PROBLEM REQUIREMENTS> Please copy out the records below again, replacing "pencil icon" with "pen icon" and leaving everything else unchanged.

RECORD EXTRACTS>
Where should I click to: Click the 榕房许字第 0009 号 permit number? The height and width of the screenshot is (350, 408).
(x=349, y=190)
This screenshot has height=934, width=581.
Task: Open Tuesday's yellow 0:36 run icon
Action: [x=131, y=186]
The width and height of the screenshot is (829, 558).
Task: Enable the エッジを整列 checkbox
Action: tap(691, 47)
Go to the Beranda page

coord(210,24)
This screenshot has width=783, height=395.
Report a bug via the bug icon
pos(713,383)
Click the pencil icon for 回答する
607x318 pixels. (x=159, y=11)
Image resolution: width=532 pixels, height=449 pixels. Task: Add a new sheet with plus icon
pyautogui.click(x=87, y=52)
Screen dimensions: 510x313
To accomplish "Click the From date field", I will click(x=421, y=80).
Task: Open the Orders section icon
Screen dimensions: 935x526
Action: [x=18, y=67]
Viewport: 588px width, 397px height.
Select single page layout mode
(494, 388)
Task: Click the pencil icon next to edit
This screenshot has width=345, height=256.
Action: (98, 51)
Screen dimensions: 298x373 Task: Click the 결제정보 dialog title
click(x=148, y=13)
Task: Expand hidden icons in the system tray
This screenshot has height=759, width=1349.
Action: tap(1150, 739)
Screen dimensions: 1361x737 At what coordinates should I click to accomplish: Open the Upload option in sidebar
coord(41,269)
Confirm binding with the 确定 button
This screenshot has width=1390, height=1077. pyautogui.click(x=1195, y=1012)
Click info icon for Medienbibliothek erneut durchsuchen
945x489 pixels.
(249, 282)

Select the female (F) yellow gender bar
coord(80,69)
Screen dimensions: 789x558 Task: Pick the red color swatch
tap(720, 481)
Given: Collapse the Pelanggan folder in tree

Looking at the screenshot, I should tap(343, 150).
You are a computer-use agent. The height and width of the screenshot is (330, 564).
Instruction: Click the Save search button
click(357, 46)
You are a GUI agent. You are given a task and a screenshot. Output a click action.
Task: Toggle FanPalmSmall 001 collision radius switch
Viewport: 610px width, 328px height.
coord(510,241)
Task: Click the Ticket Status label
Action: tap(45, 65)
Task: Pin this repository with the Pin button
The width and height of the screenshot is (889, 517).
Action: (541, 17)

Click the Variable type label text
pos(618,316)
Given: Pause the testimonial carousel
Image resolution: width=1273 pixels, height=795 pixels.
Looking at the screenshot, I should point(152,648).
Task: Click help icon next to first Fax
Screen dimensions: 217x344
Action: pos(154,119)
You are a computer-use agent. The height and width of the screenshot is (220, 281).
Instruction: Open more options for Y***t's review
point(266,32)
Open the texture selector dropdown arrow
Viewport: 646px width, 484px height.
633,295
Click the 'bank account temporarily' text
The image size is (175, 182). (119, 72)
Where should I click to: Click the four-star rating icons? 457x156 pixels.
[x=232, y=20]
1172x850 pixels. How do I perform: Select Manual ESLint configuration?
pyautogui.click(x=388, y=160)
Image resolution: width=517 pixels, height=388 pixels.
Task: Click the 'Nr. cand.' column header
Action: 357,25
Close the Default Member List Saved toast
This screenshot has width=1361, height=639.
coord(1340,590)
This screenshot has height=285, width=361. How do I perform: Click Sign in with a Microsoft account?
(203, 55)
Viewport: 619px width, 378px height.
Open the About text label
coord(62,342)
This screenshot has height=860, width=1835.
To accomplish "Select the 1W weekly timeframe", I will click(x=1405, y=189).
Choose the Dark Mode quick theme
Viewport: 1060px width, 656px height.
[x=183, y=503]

FINAL RESULT>
Where should I click to: Click the 榕房许字第 0009 号 permit number? The height and width of the screenshot is (350, 408).
(x=349, y=190)
This screenshot has height=934, width=581.
Task: Open Tuesday's yellow 0:36 run icon
Action: [x=131, y=186]
The width and height of the screenshot is (829, 558).
Task: Enable the エッジを整列 checkbox
Action: tap(691, 47)
Go to the Beranda page

coord(210,24)
This screenshot has width=783, height=395.
Report a bug via the bug icon
pos(713,383)
Click the pen icon for 回答する
607x318 pixels. (x=159, y=11)
Image resolution: width=532 pixels, height=449 pixels. Task: Add a new sheet with plus icon
pyautogui.click(x=87, y=52)
Screen dimensions: 510x313
To accomplish "Click the From date field", I will click(x=421, y=80).
Task: Open the Orders section icon
Screen dimensions: 935x526
Action: [x=18, y=67]
Viewport: 588px width, 397px height.
Select single page layout mode
(494, 388)
Task: Click the pen icon next to edit
This screenshot has width=345, height=256.
Action: (98, 51)
Screen dimensions: 298x373 Task: Click the 결제정보 dialog title
click(x=148, y=13)
Task: Expand hidden icons in the system tray
This screenshot has height=759, width=1349.
Action: tap(1150, 739)
Screen dimensions: 1361x737 At what coordinates should I click to accomplish: Open the Upload option in sidebar
coord(41,269)
Confirm binding with the 确定 button
This screenshot has width=1390, height=1077. pyautogui.click(x=1195, y=1012)
Click info icon for Medienbibliothek erneut durchsuchen
945x489 pixels.
(249, 282)

Select the female (F) yellow gender bar
coord(80,69)
Screen dimensions: 789x558 Task: Pick the red color swatch
tap(720, 481)
Given: Collapse the Pelanggan folder in tree

Looking at the screenshot, I should tap(343, 150).
You are a computer-use agent. The height and width of the screenshot is (330, 564).
Instruction: Click the Save search button
click(357, 46)
You are a GUI agent. You are given a task and a screenshot. Output a click action.
Task: Toggle FanPalmSmall 001 collision radius switch
Viewport: 610px width, 328px height.
coord(510,241)
Task: Click the Ticket Status label
Action: tap(45, 65)
Task: Pin this repository with the Pin button
The width and height of the screenshot is (889, 517).
Action: (541, 17)

Click the Variable type label text
pos(618,316)
Given: Pause the testimonial carousel
Image resolution: width=1273 pixels, height=795 pixels.
Looking at the screenshot, I should point(152,648).
Task: Click help icon next to first Fax
Screen dimensions: 217x344
Action: pos(154,119)
You are a computer-use agent. The height and width of the screenshot is (220, 281).
Instruction: Open more options for Y***t's review
point(266,32)
Open the texture selector dropdown arrow
Viewport: 646px width, 484px height.
633,295
Click the 'bank account temporarily' text
The image size is (175, 182). (119, 72)
Where should I click to: Click the four-star rating icons? 457x156 pixels.
[x=232, y=20]
1172x850 pixels. How do I perform: Select Manual ESLint configuration?
pyautogui.click(x=388, y=160)
Image resolution: width=517 pixels, height=388 pixels.
Task: Click the 'Nr. cand.' column header
Action: 357,25
Close the Default Member List Saved toast
This screenshot has width=1361, height=639.
coord(1340,590)
This screenshot has height=285, width=361. How do I perform: Click Sign in with a Microsoft account?
(203, 55)
Viewport: 619px width, 378px height.
Open the About text label
coord(62,342)
This screenshot has height=860, width=1835.
To accomplish "Select the 1W weekly timeframe", I will click(x=1405, y=189).
Choose the Dark Mode quick theme
Viewport: 1060px width, 656px height.
[x=183, y=503]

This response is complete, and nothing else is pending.